* **AIM**
Please lay out the entries, from the first line through the line containing "Open the 公式", as a JSON list of strings with one string per line and blank lines omitted.

* **DATA TO PROCESS**

##########

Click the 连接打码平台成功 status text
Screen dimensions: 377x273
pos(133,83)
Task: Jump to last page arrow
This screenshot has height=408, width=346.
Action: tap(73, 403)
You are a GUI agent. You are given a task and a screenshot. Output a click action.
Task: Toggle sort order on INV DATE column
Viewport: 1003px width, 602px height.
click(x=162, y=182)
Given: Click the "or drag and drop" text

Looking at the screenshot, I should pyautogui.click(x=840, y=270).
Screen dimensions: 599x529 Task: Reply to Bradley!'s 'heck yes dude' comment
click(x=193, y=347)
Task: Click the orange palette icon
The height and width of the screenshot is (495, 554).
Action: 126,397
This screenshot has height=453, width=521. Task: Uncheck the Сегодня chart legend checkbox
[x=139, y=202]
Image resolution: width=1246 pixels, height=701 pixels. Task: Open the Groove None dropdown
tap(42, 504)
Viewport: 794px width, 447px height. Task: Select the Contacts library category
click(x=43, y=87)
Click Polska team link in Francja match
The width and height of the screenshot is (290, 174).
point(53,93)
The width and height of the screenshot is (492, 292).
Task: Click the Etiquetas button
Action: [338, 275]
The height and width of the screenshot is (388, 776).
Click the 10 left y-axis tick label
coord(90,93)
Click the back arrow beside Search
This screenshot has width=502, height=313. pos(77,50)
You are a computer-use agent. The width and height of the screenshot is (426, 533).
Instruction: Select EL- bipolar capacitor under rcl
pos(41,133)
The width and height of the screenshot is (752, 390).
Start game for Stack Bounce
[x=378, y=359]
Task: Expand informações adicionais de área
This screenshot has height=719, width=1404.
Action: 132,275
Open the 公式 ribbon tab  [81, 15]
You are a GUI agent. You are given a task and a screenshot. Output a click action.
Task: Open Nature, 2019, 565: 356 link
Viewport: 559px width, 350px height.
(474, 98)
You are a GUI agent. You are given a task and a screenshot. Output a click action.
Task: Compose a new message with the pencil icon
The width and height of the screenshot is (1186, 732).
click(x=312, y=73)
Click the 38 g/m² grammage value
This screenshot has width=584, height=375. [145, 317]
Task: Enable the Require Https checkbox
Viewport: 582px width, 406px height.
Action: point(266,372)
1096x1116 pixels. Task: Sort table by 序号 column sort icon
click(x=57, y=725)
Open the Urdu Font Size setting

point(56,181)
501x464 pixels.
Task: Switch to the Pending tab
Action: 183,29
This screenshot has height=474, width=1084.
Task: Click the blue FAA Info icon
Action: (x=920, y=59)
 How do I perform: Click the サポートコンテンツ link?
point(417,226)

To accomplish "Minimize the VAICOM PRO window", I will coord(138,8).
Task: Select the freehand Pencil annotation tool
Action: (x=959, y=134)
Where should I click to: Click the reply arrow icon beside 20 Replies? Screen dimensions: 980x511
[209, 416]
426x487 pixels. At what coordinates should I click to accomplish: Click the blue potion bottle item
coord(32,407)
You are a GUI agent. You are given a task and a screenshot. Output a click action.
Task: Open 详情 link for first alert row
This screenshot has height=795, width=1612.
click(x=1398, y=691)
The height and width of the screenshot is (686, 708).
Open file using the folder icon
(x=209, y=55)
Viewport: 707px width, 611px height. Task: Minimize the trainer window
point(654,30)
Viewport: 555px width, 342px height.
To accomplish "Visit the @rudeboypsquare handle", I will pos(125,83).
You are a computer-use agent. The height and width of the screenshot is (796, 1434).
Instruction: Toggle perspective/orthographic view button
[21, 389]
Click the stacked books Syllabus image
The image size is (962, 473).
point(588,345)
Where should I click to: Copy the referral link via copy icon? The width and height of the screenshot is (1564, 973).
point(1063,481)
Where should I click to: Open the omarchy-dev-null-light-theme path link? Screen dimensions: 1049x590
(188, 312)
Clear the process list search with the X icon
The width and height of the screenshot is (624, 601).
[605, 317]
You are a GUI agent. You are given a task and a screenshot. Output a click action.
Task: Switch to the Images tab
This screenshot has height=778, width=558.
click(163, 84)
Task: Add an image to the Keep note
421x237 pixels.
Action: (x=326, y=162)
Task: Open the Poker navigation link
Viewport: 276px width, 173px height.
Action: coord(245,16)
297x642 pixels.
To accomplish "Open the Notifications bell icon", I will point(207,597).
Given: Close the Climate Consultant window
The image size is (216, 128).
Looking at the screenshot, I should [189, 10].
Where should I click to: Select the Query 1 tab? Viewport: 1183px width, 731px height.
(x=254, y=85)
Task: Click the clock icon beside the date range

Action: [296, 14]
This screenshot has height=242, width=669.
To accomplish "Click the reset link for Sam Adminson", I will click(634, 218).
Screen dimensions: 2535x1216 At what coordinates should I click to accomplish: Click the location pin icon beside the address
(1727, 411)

##########

* **COMPLETE RESPONSE**
[
  "Click the 连接打码平台成功 status text",
  "Screen dimensions: 377x273",
  "pos(133,83)",
  "Task: Jump to last page arrow",
  "This screenshot has height=408, width=346.",
  "Action: tap(73, 403)",
  "You are a GUI agent. You are given a task and a screenshot. Output a click action.",
  "Task: Toggle sort order on INV DATE column",
  "Viewport: 1003px width, 602px height.",
  "click(x=162, y=182)",
  "Given: Click the \"or drag and drop\" text",
  "Looking at the screenshot, I should pyautogui.click(x=840, y=270).",
  "Screen dimensions: 599x529 Task: Reply to Bradley!'s 'heck yes dude' comment",
  "click(x=193, y=347)",
  "Task: Click the orange palette icon",
  "The height and width of the screenshot is (495, 554).",
  "Action: 126,397",
  "This screenshot has height=453, width=521. Task: Uncheck the Сегодня chart legend checkbox",
  "[x=139, y=202]",
  "Image resolution: width=1246 pixels, height=701 pixels. Task: Open the Groove None dropdown",
  "tap(42, 504)",
  "Viewport: 794px width, 447px height. Task: Select the Contacts library category",
  "click(x=43, y=87)",
  "Click Polska team link in Francja match",
  "The width and height of the screenshot is (290, 174).",
  "point(53,93)",
  "The width and height of the screenshot is (492, 292).",
  "Task: Click the Etiquetas button",
  "Action: [338, 275]",
  "The height and width of the screenshot is (388, 776).",
  "Click the 10 left y-axis tick label",
  "coord(90,93)",
  "Click the back arrow beside Search",
  "This screenshot has width=502, height=313. pos(77,50)",
  "You are a computer-use agent. The width and height of the screenshot is (426, 533).",
  "Instruction: Select EL- bipolar capacitor under rcl",
  "pos(41,133)",
  "The width and height of the screenshot is (752, 390).",
  "Start game for Stack Bounce",
  "[x=378, y=359]",
  "Task: Expand informações adicionais de área",
  "This screenshot has height=719, width=1404.",
  "Action: 132,275",
  "Open the 公式 ribbon tab  [81, 15]"
]